Unless otherwise indicated by the parties, Incoterms do not indicate when title to goods passes from one party to another. See HQ H316932, dated Aug. 5, 2021; HQ H272113, dated Mar. 9, 2016. The importer states that title and risk of loss between the parties pass at the same time. Apart from the Master Supply Agreement memorializing the parties’ practices in 2018, which indicates that risk of loss and title between the middleman and the importer pass at the same time unless otherwise agreed, the remaining documents do not provide information regarding passage of title. The Uniform Commercial Code (“U.C.C.”) provides guidance when title to the goods was transferred to the U.S. domestic buyer, who is the U.S. importer. U.C.C. § 2-401(2) states that, “Unless otherwise explicitly agreed[,] title passes to the buyer at the time and place at which the seller completes his performance with reference to the physical delivery of the goods, despite any reservation of a security interest and even though a document of title is to be delivered at a different time or place; ….” Thus, title passed directly from the manufacturers to the U.S. importer when the merchandise was placed on board the vessel at the foreign port of export for delivery to the U.S. importer.

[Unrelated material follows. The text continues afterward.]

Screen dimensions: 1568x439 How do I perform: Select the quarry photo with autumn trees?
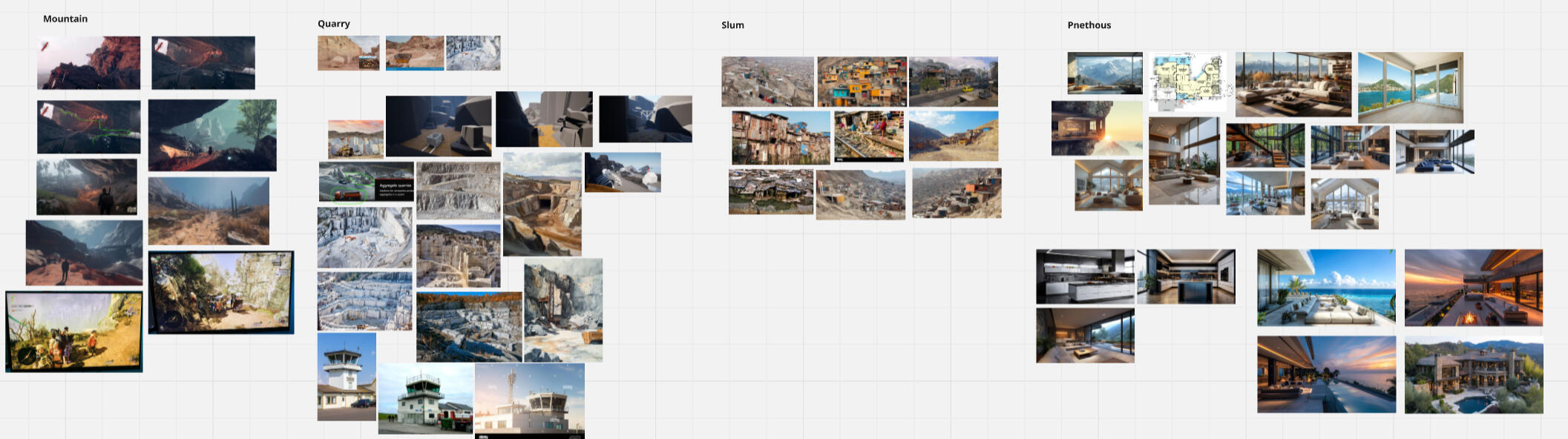(x=469, y=326)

A seller needs to have title to merchandise to be able to sell it. See HQ H268741, dated Feb. 27, 2018. A seller “acts in his own name and receives the title to the property which he thereafter is to transfer.” Rosenthal-Netter, Inc. v. United States, 12 CIT 77, 81, 679 F. Supp. 21, 25 (1988), quoting Restatement (Second) of Agency § 14K, comment a(2) (1958). As the court pointed out in Rosenthal-Netter, 12 CIT at 83, 679 F. Supp. at 26, citing New Trends, Inc. v. United States, 10 CIT 637, 640, 645 F. Supp. 957, 962 (1986), it “is uncharacteristic of an agency relationship to allow the intermediary to bear the risk for damaged, lost, or defective merchandise.” Since title and risk of loss here transferred directly from the foreign manufacturers to the U.S. importer, the middleman acted more as an agent rather than as an independent seller. The middleman did not obtain title to the goods in order to sell them and could not sell what he did not own to the U.S. importer.

Accordingly, in the absence of a passage of title and risk of loss to the middleman, there was no bona fide “first sale” and the merchandise may not be appraised based on the price paid by the middleman. As the only sale that occurred is the sale between the U.S. importer and the unrelated foreign manufacturers, the merchandise may be appraised under transaction value based on the price actually paid or payable by the U.S. importer.

HOLDING:

Based on the evidence presented, the imported goods may be appraised under transaction value based on the price actually paid or payable for the merchandise by the U.S. importer.

You are to mail this decision to the U.S. importer, through the importer’s customs consultant, no later than 60 days from the date of the decision. At that time, the Office of Trade, Regulations and Rulings, will make the decision available to CBP personnel and the public at www.cbp.gov, through the Freedom of Information Act and other methods of public distribution.

EFFECT ON OTHER RULINGS:

HQ H316892, dated July 20, 2022, is hereby MODIFIED.

This modification decision is not subject to the notice and comment provisions of 19 U.S.C. § 1625(c) because HQ H316892 has been in effect for less than 60 days.